Document>

The Private Lives of the Three Tenors: Behind the Scenes with Plácido Domingo, Luciano Pavarotti, and José Carreras
Author Marcia Lewis
Country United States of America
Subject Biography, Plácido Domingo, Luciano Pavarotti, José Carreras, The Three Tenors
Publisher Birch Lane/Carol Publishing
Published in English
1996
Pages 224
ISBN

The Private Lives of the Three Tenors is a gossip biography of tenors Plácido Domingo, Luciano Pavarotti, and José Carreras by Marcia Lewis, the mother of Monica Lewinsky. The book received high-level publicity during the 1998 Lewinsky scandal, as journalists compared Lewis' "hints" of an affair with popular opera singer, Plácido Domingo, to Lewinsky’s then-unproven allegations against U.S. President Bill Clinton. Domingo insisted that he only knew Lewis socially.

Media controversy over Plácido Domingo concentrated on an early publicity proposal that Lewis wrote for her book: "How did the author, a glamorous Beverly Hills reporter, formerly with Hollywood Reporter, get all the inside dope? She denies rumors she and Domingo were more than friends in the '80s but read the book and see what you think." Her publisher declined to use the proposal. However, soon before the book's release, the New York Post printed a somewhat graphic description of the Domingo rumor, which the paper indicated Lewis "sort of semi-denies."Newsweek staff reporters accused her of apparently starting the rumor herself.

Given problem> Continue the text on the Three Tenors biography from where it ends. The material that follows is unrelated to the text about the Three Tenors biography.

Given entries>
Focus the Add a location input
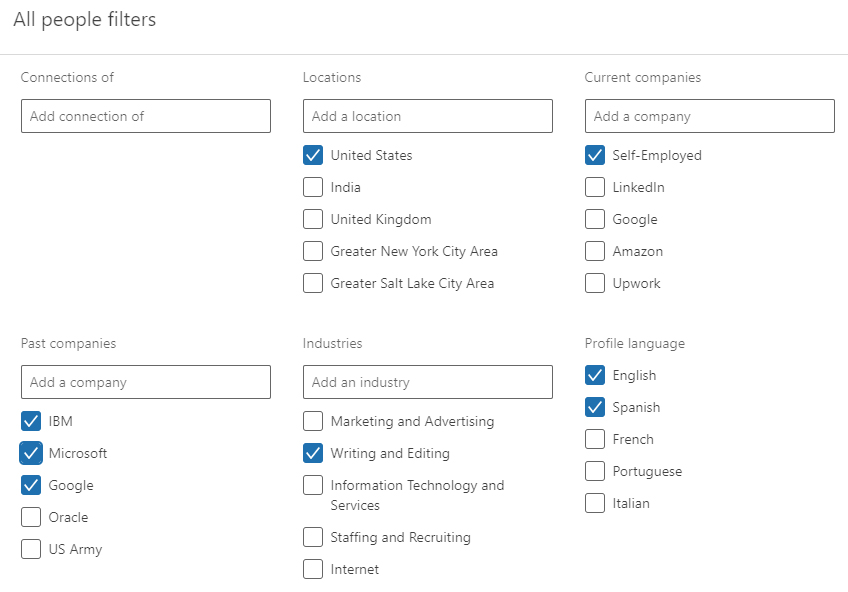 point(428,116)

---

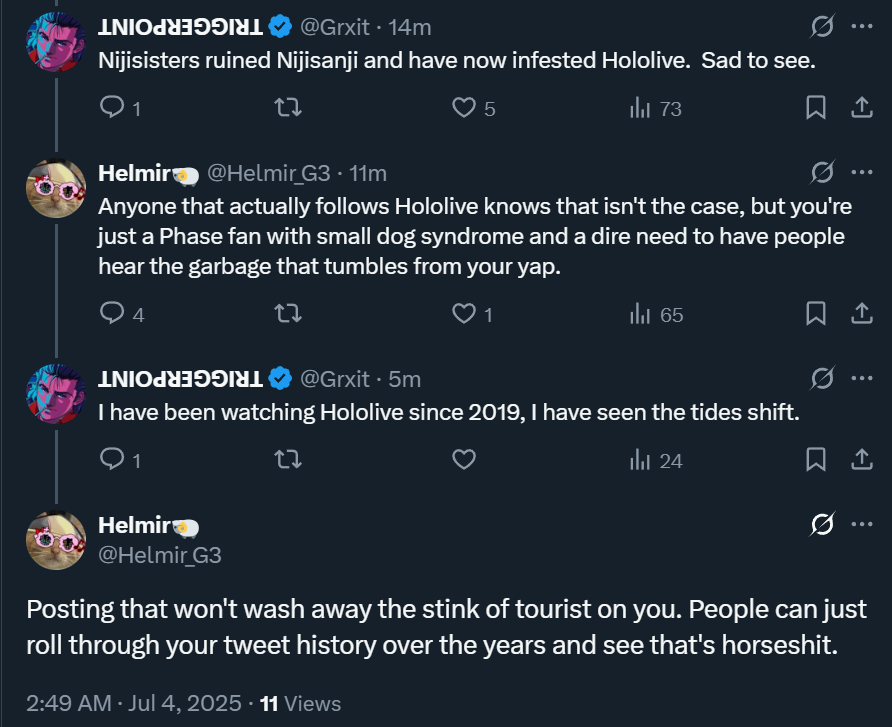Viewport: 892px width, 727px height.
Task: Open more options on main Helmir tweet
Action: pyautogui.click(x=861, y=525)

Right answer>
The Washington Post quoted Lewis' publisher as saying that an additional three page "fantasy scene" of what a sexual encounter with the tenor might be like was removed from the final version of the book. The book's editor later recalled: "It was so jarring in relation to the rest of the book. It went from a third-person clip job to a weird romance novel kind of steamy scene. I took it out." In its place is a much pared-down, but nonetheless detailed description of what sort of lovers Spanish "hidalgos" like Domingo supposedly are.Newsweek noted, "It is impossible to know whether the [excised] scene was based on real life."El País, an important Spanish-language newspaper from Domingo's hometown of Madrid, less equivocally claimed in a headline: "Monica's mother invented a romance with Plácido Domingo."